小学校を卒業すると同時に、奈良のニュータウンへと引っ越しをした。水害に悩んでいた両親の以前からの希望だった。しかし人臭い下町から、完全に計画造成された郊外住宅地という環境の変化に、私はただ戸惑いを覚えた。
風景も住んでいる人も均質な感じがしたからだ。まばらにメーカー住宅が建っていて、住んでいるのはそこそこの企業に勤める人たちの家庭ばかり。進んだ新設の中学は、普通高校から大学に進むのが当然という感じだった。大阪の下町に住んでいれば「手に職を」と望む父にの意に従い、工業高校に行き、そのまま就職していたに違いない。けれど環境に流されて、大学までは行ってみようと思うようになった。
全国の中学校が最も荒れていたころだったが、管理教育が行き届いていたためか、ぼんやりと平和な毎日だった。ただ、私の気分はなにかガサガサしていた。
結局、ニュータウンには24歳まで暮らした。下町に12年間、ニュータウンに12年間と同じ歳月を過ごしたことになる。後者の間は、ここを出ることばかり考えていた。願いが叶ったのは就職して、転勤の辞令をもらったから。その会社のすぐに辞めてしまったが、以降、東京と神奈川で暮らしてきた。
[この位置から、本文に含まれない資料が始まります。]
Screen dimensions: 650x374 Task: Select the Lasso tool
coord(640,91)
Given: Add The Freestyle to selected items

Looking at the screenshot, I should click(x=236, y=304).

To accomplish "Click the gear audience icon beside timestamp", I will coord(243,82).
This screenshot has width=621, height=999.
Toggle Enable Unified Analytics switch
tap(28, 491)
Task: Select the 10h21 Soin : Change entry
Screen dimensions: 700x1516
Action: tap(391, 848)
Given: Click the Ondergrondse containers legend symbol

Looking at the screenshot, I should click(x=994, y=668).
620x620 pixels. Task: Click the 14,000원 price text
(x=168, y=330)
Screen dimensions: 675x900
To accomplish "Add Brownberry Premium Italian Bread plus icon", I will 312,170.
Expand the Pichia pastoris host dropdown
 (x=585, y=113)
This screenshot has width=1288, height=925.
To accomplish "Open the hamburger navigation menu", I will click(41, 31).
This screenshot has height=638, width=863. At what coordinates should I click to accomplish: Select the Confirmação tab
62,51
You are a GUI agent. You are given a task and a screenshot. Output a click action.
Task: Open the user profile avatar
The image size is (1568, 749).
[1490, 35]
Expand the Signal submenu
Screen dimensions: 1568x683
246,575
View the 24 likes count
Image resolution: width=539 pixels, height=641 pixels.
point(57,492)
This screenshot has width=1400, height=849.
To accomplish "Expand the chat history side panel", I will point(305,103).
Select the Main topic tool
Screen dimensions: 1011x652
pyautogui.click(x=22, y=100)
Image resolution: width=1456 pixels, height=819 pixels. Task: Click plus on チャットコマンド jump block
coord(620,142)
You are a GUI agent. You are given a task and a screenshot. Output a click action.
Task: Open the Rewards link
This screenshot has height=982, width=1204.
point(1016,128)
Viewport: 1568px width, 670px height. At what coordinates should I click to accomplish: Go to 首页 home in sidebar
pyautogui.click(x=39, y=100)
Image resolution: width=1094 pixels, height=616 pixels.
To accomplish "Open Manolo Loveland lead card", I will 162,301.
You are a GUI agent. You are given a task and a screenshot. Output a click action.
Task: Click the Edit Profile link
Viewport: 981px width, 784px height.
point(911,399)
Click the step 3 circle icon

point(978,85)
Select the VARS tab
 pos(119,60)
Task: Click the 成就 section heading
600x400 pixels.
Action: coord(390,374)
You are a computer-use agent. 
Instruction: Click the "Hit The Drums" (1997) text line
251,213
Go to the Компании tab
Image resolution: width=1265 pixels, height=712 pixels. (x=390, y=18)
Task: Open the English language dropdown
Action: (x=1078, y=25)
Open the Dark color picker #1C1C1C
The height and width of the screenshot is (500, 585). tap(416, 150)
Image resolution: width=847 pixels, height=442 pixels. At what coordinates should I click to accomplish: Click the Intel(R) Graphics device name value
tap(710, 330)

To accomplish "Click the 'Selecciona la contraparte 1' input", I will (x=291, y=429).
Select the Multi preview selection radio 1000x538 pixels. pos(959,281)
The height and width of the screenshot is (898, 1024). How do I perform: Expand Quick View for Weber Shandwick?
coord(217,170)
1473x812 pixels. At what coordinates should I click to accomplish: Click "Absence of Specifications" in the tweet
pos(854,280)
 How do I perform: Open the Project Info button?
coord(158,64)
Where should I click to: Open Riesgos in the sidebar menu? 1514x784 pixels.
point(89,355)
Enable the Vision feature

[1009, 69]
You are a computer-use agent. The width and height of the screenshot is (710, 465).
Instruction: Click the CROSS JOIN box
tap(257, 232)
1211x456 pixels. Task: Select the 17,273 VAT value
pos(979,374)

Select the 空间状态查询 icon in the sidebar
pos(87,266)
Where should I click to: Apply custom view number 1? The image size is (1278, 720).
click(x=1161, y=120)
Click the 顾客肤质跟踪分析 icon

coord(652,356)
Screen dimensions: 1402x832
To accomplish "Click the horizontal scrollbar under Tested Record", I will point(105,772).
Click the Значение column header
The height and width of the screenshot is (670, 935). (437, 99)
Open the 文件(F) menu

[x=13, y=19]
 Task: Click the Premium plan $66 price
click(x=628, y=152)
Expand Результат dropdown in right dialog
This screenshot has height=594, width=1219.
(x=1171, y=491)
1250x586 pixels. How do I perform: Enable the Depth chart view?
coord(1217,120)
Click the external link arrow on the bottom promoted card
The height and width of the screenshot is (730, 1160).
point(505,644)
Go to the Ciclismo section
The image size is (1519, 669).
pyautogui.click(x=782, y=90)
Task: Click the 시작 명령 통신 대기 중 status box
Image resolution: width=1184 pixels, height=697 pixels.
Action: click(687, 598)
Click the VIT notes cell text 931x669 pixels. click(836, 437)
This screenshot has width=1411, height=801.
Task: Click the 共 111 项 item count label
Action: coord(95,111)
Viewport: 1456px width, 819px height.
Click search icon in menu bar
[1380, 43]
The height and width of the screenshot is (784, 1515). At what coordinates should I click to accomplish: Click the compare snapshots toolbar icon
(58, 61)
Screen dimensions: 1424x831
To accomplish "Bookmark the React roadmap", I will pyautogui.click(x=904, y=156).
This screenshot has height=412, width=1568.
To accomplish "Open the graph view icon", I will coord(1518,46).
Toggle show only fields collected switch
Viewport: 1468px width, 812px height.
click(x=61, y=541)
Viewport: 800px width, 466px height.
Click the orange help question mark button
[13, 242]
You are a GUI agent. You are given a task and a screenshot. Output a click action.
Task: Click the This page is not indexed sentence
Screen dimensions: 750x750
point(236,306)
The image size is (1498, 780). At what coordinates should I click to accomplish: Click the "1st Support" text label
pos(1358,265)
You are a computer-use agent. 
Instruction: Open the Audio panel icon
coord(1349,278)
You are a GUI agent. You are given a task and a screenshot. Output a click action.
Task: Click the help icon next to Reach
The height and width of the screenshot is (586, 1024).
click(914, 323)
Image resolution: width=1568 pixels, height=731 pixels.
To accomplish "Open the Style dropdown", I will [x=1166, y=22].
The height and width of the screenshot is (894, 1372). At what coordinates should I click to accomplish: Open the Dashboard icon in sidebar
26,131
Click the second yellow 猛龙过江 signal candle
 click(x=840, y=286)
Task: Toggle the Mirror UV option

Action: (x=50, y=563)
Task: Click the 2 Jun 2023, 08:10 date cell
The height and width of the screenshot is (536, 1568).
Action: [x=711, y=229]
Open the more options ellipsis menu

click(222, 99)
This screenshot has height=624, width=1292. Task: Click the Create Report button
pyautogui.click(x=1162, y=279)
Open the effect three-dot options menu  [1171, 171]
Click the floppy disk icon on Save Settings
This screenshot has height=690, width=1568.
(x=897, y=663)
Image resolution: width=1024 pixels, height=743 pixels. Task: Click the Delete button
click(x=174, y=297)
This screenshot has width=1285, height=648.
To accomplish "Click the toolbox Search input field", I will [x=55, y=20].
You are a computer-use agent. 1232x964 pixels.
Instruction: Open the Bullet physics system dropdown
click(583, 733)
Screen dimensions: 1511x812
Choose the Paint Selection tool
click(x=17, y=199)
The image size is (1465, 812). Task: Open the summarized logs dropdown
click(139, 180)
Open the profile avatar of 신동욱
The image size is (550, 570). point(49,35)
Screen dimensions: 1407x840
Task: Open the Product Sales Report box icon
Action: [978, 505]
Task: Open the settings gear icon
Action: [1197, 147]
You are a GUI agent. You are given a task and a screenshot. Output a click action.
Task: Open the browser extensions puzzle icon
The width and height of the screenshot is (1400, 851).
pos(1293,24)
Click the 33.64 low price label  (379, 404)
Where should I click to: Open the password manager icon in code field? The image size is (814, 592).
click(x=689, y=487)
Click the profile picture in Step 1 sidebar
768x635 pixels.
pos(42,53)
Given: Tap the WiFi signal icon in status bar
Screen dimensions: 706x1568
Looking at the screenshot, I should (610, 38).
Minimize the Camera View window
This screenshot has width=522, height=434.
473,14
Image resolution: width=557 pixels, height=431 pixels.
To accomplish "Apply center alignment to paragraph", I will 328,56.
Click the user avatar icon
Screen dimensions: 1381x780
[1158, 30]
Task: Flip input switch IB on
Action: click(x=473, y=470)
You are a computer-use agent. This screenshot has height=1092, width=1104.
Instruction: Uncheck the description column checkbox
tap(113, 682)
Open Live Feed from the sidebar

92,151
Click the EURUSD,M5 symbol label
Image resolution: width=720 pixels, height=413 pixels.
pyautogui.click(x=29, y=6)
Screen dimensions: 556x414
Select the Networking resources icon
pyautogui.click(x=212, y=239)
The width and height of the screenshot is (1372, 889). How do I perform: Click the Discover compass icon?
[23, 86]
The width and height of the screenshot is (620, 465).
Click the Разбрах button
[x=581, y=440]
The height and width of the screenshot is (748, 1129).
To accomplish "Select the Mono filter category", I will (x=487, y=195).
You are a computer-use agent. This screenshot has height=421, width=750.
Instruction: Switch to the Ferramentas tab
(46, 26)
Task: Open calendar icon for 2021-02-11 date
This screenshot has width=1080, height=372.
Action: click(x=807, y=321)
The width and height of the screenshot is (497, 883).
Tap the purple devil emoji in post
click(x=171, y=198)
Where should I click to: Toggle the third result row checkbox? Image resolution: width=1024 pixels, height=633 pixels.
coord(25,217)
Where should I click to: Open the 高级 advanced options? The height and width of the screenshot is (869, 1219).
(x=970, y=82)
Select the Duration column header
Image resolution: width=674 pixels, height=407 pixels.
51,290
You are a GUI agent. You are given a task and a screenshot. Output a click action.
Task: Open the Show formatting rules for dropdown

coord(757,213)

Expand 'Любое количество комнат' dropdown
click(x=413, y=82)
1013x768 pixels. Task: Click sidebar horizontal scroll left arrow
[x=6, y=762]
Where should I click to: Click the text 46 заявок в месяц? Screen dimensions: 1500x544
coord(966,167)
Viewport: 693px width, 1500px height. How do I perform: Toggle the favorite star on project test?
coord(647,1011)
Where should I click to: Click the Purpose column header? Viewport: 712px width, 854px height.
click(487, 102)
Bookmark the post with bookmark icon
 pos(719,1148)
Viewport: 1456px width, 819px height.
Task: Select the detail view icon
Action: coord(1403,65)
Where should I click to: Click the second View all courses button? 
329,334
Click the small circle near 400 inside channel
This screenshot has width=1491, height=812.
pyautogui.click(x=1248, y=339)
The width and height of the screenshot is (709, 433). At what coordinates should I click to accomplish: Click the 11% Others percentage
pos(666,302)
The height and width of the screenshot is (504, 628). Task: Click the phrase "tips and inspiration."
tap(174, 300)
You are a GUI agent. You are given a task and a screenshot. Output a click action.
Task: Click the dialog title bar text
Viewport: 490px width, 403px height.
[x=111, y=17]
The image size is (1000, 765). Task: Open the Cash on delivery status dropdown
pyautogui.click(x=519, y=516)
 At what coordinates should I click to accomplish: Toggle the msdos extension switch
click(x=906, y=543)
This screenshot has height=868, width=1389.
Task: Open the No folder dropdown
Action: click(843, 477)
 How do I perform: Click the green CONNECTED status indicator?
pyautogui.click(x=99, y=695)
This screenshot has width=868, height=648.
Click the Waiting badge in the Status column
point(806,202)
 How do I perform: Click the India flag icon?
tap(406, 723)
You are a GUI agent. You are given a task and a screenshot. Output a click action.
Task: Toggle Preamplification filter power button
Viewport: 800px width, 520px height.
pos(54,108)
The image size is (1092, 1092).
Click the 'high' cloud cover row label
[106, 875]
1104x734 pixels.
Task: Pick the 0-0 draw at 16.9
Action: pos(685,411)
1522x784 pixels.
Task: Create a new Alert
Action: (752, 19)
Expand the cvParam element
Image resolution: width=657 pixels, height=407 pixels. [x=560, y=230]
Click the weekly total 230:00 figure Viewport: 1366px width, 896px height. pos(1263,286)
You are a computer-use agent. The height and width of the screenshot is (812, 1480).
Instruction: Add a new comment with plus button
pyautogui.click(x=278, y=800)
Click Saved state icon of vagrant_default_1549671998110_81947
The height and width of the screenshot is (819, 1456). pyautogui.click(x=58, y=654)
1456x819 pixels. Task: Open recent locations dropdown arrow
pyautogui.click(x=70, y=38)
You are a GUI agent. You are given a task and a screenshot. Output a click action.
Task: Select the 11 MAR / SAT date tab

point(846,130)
ニュータウンの家には、米寿になった父がひとりで住んでいる。体力の衰えが目立ってきたが、まだ頭もしっかりしているし、日常生活は自力でまかなえている。それに安心しきっているわけではないが。いざとなったら、実家の近くに家を構えている兄に頼るしかない。
いつか父がいなくなったら、私がこのニュータウンの家に戻ってくることはないと思う。